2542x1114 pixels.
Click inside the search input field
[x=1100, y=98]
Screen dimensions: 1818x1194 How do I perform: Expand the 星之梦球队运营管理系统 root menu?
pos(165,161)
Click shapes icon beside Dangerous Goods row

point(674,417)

• • •

EXERCISE GOAL –
So that nothing is lost, please repeat all of the entries exactly.

TASK OUTPUT –
2542x1114 pixels.
Click inside the search input field
[x=1100, y=98]
Screen dimensions: 1818x1194 How do I perform: Expand the 星之梦球队运营管理系统 root menu?
pos(165,161)
Click shapes icon beside Dangerous Goods row

point(674,417)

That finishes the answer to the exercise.